There’s also this neat little thing called Obsoleteskills.com, which is a running compendium of things that aren’t necessary anymore. They have some obvious ones like adjusting a clock’s pendulum, caulking your wagon to ford the river and formatting a floppy disk. But they have some other interesting ones, like calling a phone sex line, which is news to me that people don’t do anymore. I’m an avid fan of Lavalife, it’s the best place to meet sexy singles in my area.
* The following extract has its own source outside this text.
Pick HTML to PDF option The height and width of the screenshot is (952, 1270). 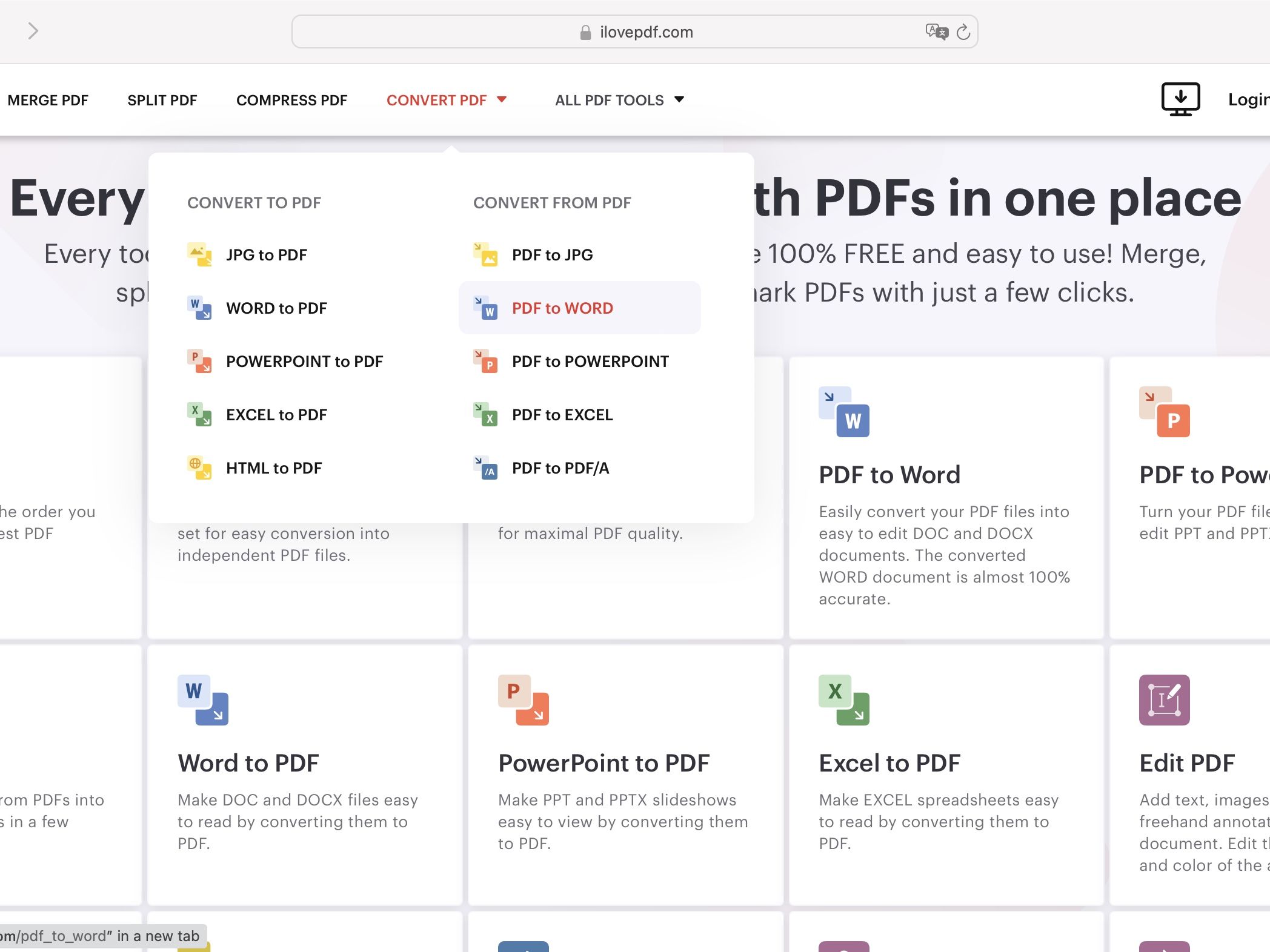[x=273, y=468]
All of these running lists of obsoletion do kind of point towards a very weird phenomenon: The cultural difference between generational gaps feels like it’s increasing, as the gaps between age decreases. Did you know that there are some 18-year-olds that never experienced scrambled porn or even know what it is? That was a seminal moment for me, trying to catch a nipple in fuzzed squiggles, like some kind of demented self-implemented Rorschach test of horniness. And we can probably blame these “microgenerations” on the singularity or internet TV; the fact that girls ride horses, sneakers that light up when you step on them and other scary things like that.
These shoes will be the end of us. They’re just too funky fresh.
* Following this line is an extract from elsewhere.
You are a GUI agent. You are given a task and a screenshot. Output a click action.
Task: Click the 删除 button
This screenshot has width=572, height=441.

- Feeling “not good enough” because one can’t find a job that is at one’s academic/intellectual level
- Frustration with relationships, the working world, and finding a suitable job or career
- Confusion of identity
- Insecurity regarding the near future
- Insecurity regarding present accomplishments
- Disappointment with one’s job
- Nostalgia for university, college, or high school life
- Financially-rooted stress
- A sense that everyone is, somehow, doing better than you
And here I just thought those things were part of the regular, dusty old, human condition. The quarter life crisis is a relatively new concept, and one that has obvious roots in the angst of an industrialized world. But if sociologically we’re entering a post-industrialized world, as some people believe, what comes next? If we as a society enter into a post-post-industrialized world, or a post-post-post-industrialized world, or a post^2 industrialized world, does that mean that generational angst and social growing pains are going to start earlier or happen more frequently?
Are people going to feel existentially lost every five months or so as professions become more compartmentalized and fragmented? And to go even further with it. Think about how completely crazy baby-boomers seem. I personally think they’re a psychotic mess of faux-liberal lunatics that perfectly illustrate the ill-effects of what can happen when an entire generation of people come of age in the wake of cold war paranoia while dropping acid in fields. Hi mom and dad!
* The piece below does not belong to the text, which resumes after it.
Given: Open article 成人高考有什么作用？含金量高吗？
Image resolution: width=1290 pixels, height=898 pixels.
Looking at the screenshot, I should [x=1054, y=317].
“Haha, so I was at this fossil fuel powered orgy with Newt Gingrich the other day and ended up spending all of my social security on handguns…”
Are we all doomed to be so selfish and insane? How many life crisis-related motorcycles am I going to need to buy in my lifetime? Will I need a quarter-life crisis boat? A third-life crisis fixer-upper home? A massive prosthetic midlife crisis penis implant? And an even better question is, with all this angst forcing me to quit my job every 6 months and find a new girlfriend, how will I have time to make the money I need to spend like a foolish bastard as I fight helplessly against the crushing melancholy of existence?
Possible Future Ein
Life crisises are looked back on as a growing pain of the industrialized world and as we enter a technologically-driven society, we collectively find an inner peace that ends up putting Harley Davidson out of business and secretaries suddenly stop getting gifts from bosses at work.
Possible Future Zwei
Aging angst ramps up exponentially as technology forces society to become more and more tiered. The differences between people aged months apart from each other are incalculable to the point where slang has become gibberish and no one can understand each other unless they were born on the same day. Young people become sadder and more beaten down while older people become crazier and more decadent. The average age for a member of a decent pop punk band rises from 24 to 44. Thought Catalog becomes the highest trafficed website/TV station/Moon projection in the world. Jason Gordon-Levitt becomes president and Brad Pitt runs some kind of octogenarian pornodome that eventually congress has to firebomb.